Henry responds to the news by slogging home barefoot in the rain. It’s 1925. The place: Canyon County, Idaho. Henry is sixty-seven, a retired professor and a widower who has been told a warmer climate would make the end more tolerable. San Diego would be a good choice.

Instead, Henry chose Fairhope, Alabama, a town with utopian ideals and a haven for strong-minded individualists. Upton Sinclair, Sherwood Anderson, and Clarence Darrow were among its inhabitants. Henry bought his own ten acres of piney woods outside Fairhope.
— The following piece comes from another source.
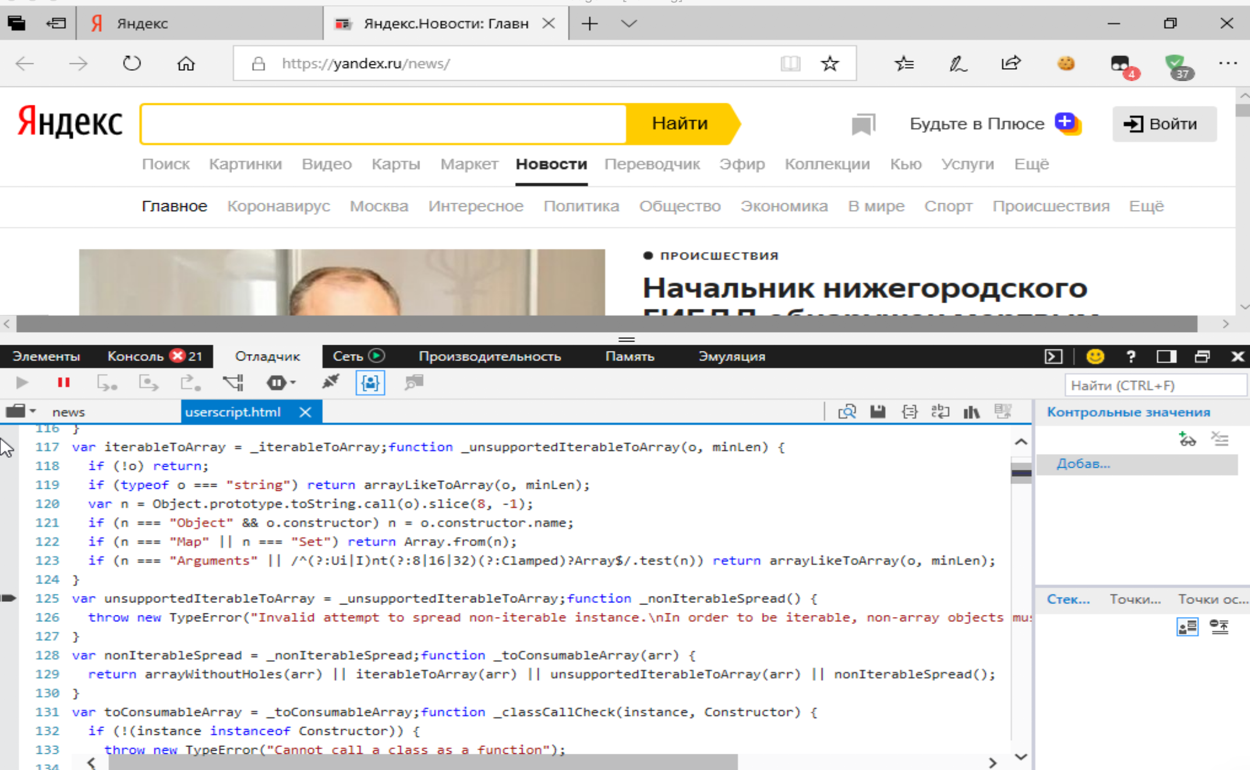Click the Pause (break) debugger icon
This screenshot has width=1250, height=770.
(63, 382)
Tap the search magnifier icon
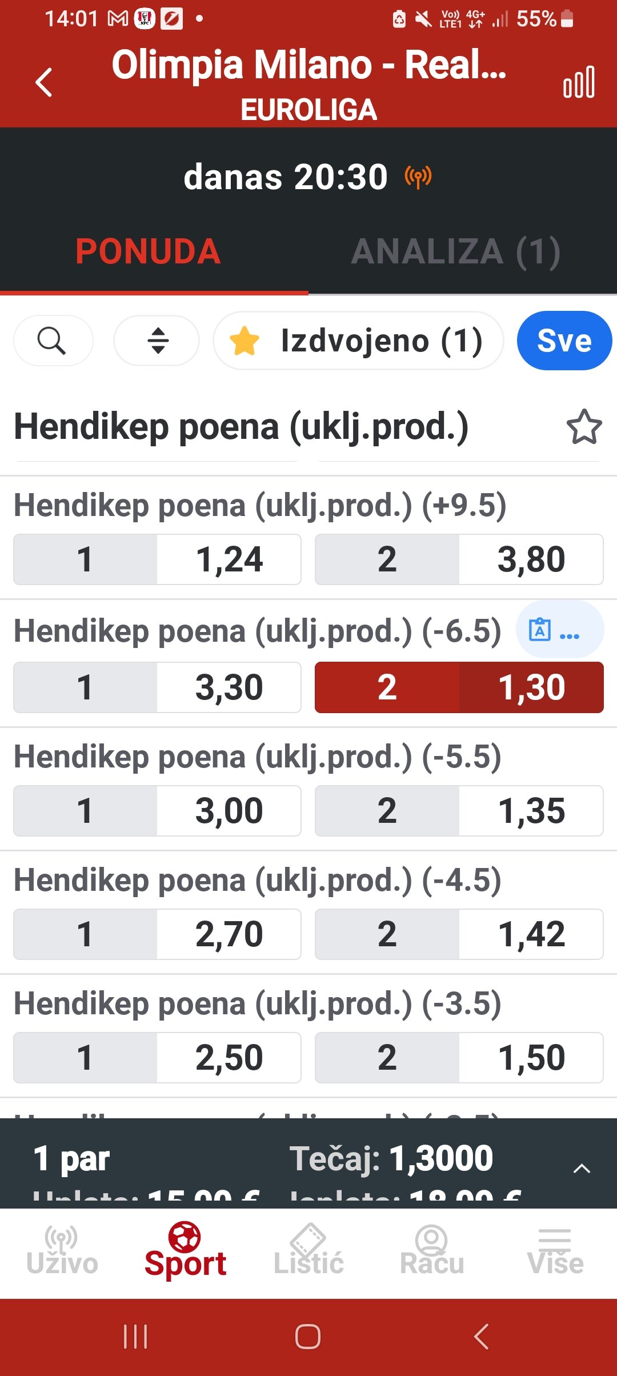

Before dying, underscored by the writings of his beloved Tolstoy, Henry could begin to “perfect the soul awarded him” and rest in the faith that he, and all people, would succeed, “even if it took eons.” Human existence, Henry believed, continues in a perfect circle unmarred by flaws of personality, irrespective of blood and possessions and rank, and separate from organized religion. In Alabama, until his final breath, he would chase these high ideas.

But first, Henry had to answer up for leaving Idaho. Henry’s dearest friend and intellectual sparring partner, Pastor Will Webb, and Henry’s two adult sons, Thomas and Harvey, were baffled and angry that he would abandon them and move to the Deep South, living in a barn there while he built a round house of handmade concrete blocks. His new neighbors were perplexed by his eccentric behavior as well. On the coldest day of winter he was barefoot, a philosopher and poet with ideas and words to share with anyone who would listen. And, mysteriously, his “last few months” became years. He had gone looking for a place to learn lessons in dying, and, studiously advanced to claim a vigorous new life.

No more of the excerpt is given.